EN ALTO VERDE DICEN QUE DARÍO NO MURIÓ AHORCADO
La muerte de Darío Rodríguez generó la reacción de la barriada de Alto Verde, que en gran número se convocó frente a la casa donde funciona la sub comisaría 5ta, en la manzana 1. Los familiares no creen que se haya suicidado y responsabilizan a la guardia que ingresó esa mañana.
El hecho ocurrió después de las 9 del sábado y antes del mediodía, pero la noticia tomó estado público ayer. Ni siquiera los familiares fueron notificados inmediatamente, sino después de varias horas de hallado el cadáver.
El parte oficial de la Unidad Regional I decía que “un hombre de 40 años, domiciliado en la manzana 13 del distrito Alto Verde, fue hallado sin vida pasadas las 13 horas en su celda”, el sábado.
Mientras la policía asevera que “el cuerpo presentaba signos de ahorcamiento”, los familiares y amigos de Rodríguez opinan todo lo contrario. Para ellos el cuerpo estaba intacto.
El jefe de la URI, Juan Hek, presenció el momento en que descolgaron el cadáver de la puerta de hierro que aislaba al hombre. También hubo personal médico, peritos y el juez de instrucción de la 8a. Nominación, Jorge Patrizi.
El cadáver fue trasladado a la morgue Judicial, en el Cementerio Municipal, y a última hora del lunes ya se conocía el resultado de la autopsia, aunque no trascendieron detalles.
“LO MATARON”
Irma Santa Cruz denunció que a su hijo “lo mataron en la comisaría. No tenía síntomas de ahorcamiento en la cara, no tenía golpes, ni estaba morado”, detalló. “Esta marcha es para pedir justicia por mi hermano”, dijo Andrés Rodríguez, que es presidente de la Vecinal La Vuelta del Paraguayo.
Cuando llegaron a hacer el reclamo “nos encontramos con que el comisario que estaba en el momento en que mi hermano se muere, todavía está cumpliendo su función”. Lo mismo ocurría con los agentes, que “tendrían que estar suspendidos, detenidos o incomunicados”, manifestó el familiar.
A Darío lo detuvieron seis policías entre las 6 y 7 de la mañana. Cuatro lo sacaron del patio de la casa de su mujer porque estaba alcoholizado. No era la primera vez que lo llevaban en estado de ebriedad.
Cada vez que discutía con su esposa, ella optaba por llamar a la policía, que lo alejaba de ella y sus cuatro hijos, hasta que se le pasara la borrachera.
CON UNA CADENA
Algunos “dicen que lo metieron al calabozo con bicicleta y todo”‘, otros contaron que la bici estaba afuera. Lo cierto es que por el momento se trata de un caso de ahorcamiento, y el material con el cual se llevó a cabo el plan sería el candado de su bicicleta.
Advertido ese detalle se estaría ante un hecho, que al menos deja ver la negligencia con la cual se llevó a cabo el procedimiento, ya que el detenido nunca debió tener en su poder esa cadena.
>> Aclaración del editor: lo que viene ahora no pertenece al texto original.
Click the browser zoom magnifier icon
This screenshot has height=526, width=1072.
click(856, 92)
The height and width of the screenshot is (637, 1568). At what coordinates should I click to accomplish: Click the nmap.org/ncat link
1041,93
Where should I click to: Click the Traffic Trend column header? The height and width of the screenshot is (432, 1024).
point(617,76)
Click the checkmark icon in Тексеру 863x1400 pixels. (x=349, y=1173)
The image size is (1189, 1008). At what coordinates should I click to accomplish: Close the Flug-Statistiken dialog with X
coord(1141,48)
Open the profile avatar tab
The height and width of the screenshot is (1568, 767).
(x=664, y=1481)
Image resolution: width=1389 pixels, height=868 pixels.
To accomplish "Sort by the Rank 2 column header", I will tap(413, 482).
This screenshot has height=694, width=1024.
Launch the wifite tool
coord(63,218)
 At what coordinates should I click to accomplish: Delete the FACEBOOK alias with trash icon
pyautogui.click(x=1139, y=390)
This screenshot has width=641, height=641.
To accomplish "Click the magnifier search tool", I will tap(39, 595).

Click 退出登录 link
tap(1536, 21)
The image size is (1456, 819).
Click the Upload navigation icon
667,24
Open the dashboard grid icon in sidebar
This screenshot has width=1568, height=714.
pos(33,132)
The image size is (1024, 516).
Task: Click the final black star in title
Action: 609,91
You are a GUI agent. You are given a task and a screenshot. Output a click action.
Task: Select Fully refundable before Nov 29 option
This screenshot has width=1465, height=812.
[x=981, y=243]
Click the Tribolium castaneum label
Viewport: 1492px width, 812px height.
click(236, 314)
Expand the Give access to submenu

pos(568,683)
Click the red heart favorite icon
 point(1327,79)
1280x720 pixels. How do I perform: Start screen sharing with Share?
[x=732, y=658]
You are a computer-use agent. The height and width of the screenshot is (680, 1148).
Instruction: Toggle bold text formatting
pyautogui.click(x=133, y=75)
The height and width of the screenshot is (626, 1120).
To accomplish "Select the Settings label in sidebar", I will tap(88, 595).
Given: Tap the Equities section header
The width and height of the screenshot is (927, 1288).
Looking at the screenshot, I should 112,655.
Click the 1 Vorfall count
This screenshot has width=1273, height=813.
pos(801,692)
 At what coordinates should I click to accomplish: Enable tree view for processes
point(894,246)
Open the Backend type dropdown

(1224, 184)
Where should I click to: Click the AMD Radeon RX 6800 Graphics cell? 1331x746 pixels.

Otro hecho que llama poderosamente la atención consiste en que los familiares de la víctima se enteraron de la tragedia “alrededor de las 18.30”, en el caso de su hermano Andrés, y “un rato antes”, la mamá y las tías.
Tal vez la primera en saber de la muerte de Darío fue su mujer, que fue llevada a declarar en horas de la siesta y allí le dieron la necrológica.
La investigación está en manos de la División Judicial de la policía, que deberá remitir la información relevada al juez Patrizi. A partir de allí el magistrado analizará si hubo o no delito, y hasta el momento no se descarta ninguna hipótesis.